In Britain, there is little doubt Prime Minister Theresa May's Tory government will soon cut its corporate taxes substantially. Even before George Osborne was ousted as Chancellor of the Exchequer after last June's Brexit referendum, he wanted to reduce corporate rates to 15% from 20%. The referendum result boosted pressure on his successor, Philip Hammond, to get on with the tax-cutting job. The government is now terrified that banks and industrial companies will flee to European Union tax havens such as Ireland, Luxembourg and the Netherlands, or to the United States.
In last year's U.S. presidential election, Donald Trump won the hearts of corporate America with his campaign promise to cut the federal corporate tax from the top posted rate of 35% (the effective rate was often far less) to 15%. The new rate would be among the lowest in the industrialized world.

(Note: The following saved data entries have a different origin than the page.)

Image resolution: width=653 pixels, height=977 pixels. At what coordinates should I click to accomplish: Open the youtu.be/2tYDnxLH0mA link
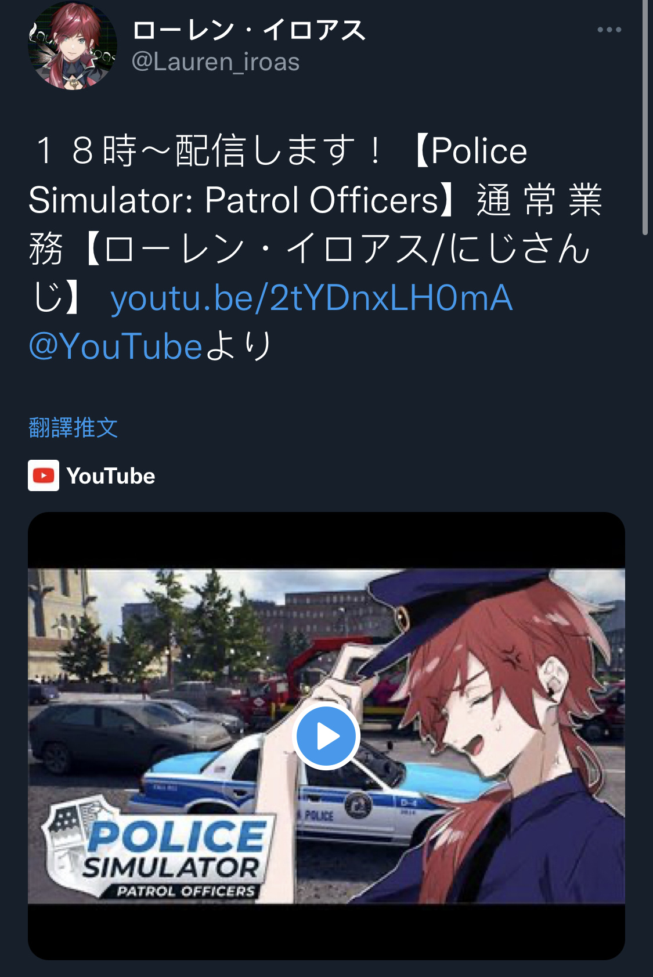[x=312, y=298]
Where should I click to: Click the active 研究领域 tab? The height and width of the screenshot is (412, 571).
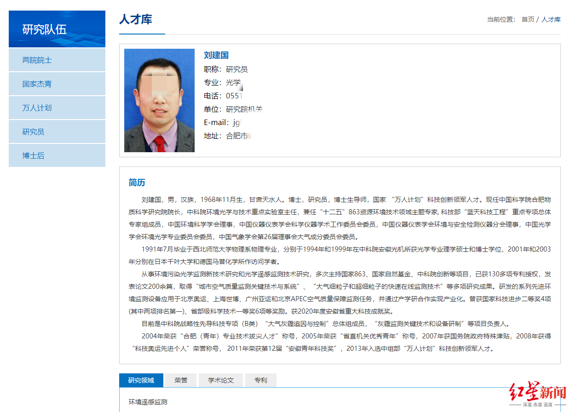(141, 380)
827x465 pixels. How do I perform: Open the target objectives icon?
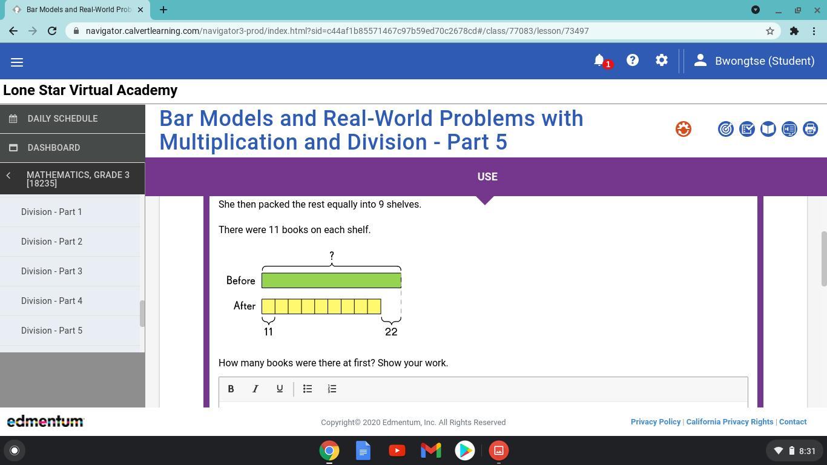pyautogui.click(x=725, y=129)
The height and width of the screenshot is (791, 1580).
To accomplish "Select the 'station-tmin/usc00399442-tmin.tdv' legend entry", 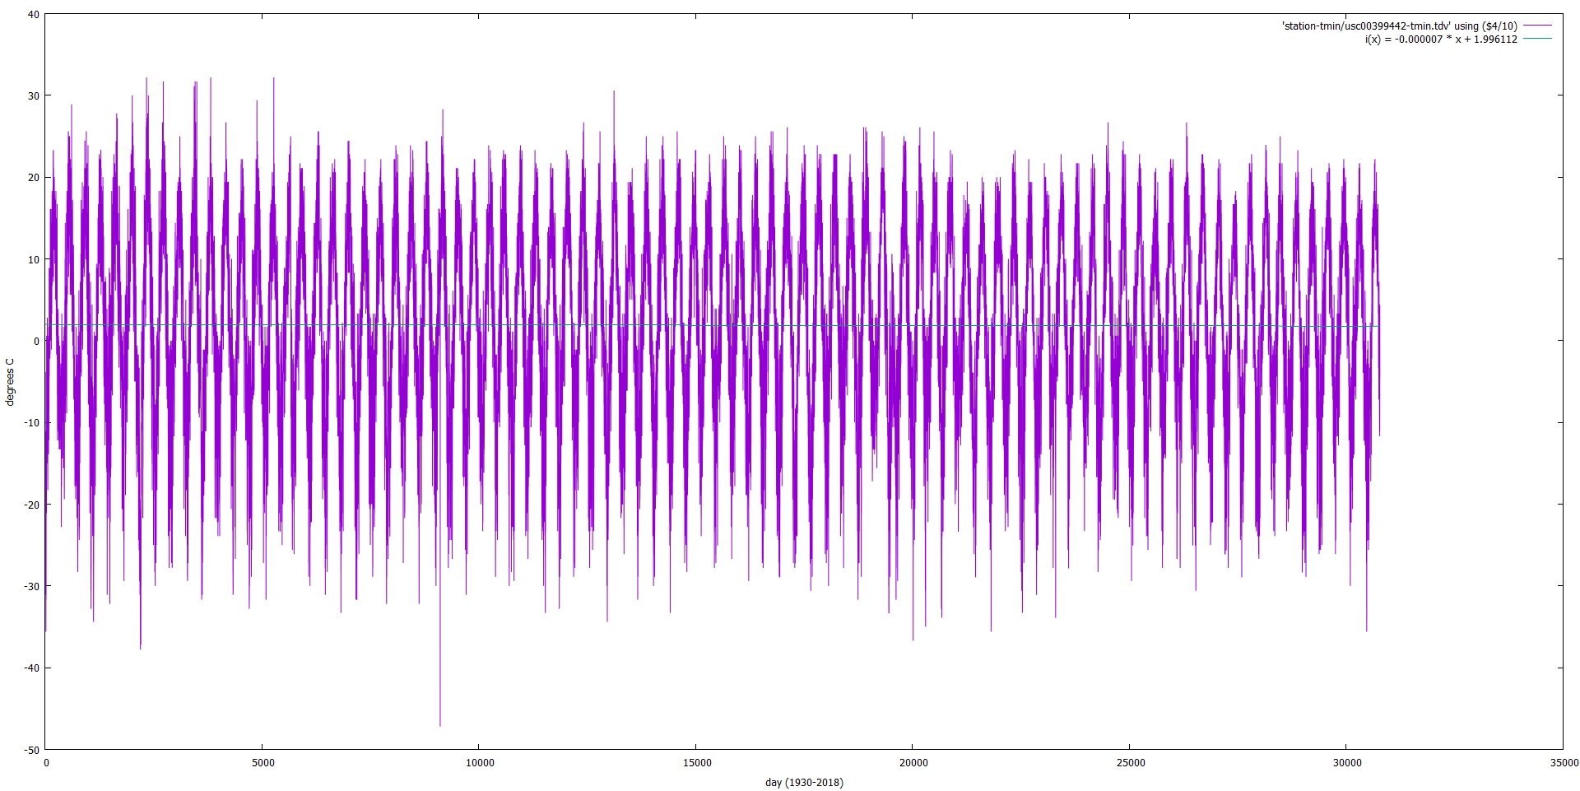I will click(1399, 26).
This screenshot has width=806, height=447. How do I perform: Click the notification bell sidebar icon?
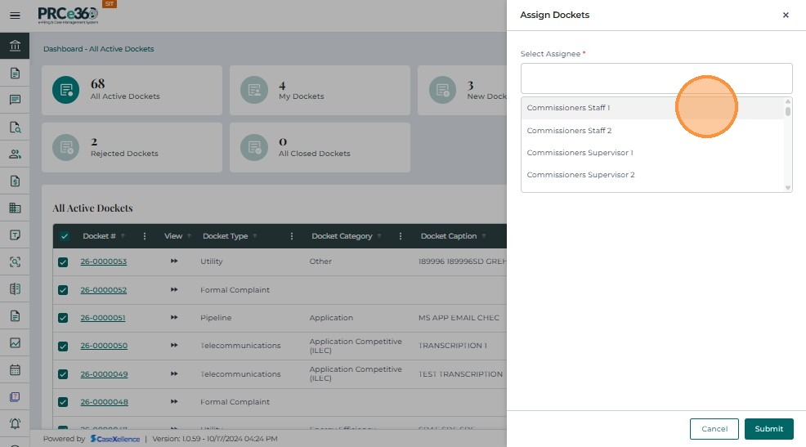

Trump wants to reduce personal taxes, too—he promised to "massively cut taxes for the middle class, the forgotten people." But various studies have concluded that those Trumpian reductions would benefit America's richest 1% the most, far less so the middle class, and would actually raise taxes for working single parents.
As Britain and the United States drive down corporate taxes, Canada and other Western countries will have to do the same. Canada's basic combined federal-provincial corporate tax rate, after abatements, is 26% to 31%, depending on the province. But executives are always whining about that load, which they say is uncompetitive and sends jobs overseas. The whining will surely intensify.
A decade ago, corporate Canada was gripped by the income trust craze. Between 2000 and 2006, the value of income trusts on the TSX went from $18 billion to $200 billion, as companies all but vanished from the tax rolls by converting into trusts and shooting the lion's share of their profits to their investors. Trust unitholders then paid tax on the hefty, post-conversion distributions. But Conservative Finance Minister Jim Flaherty killed the income trust market. Having argued that the average Canadian was overtaxed, he didn't want to shift more of the national tax burden onto individuals.
Yet the push for lower corporate taxes never disappeared. Relative corporate tax loads are still coming down in pretty much every country. The message from governments is that they consider individual taxpayers to be chumps. For decades, that assumption has never been proved wrong.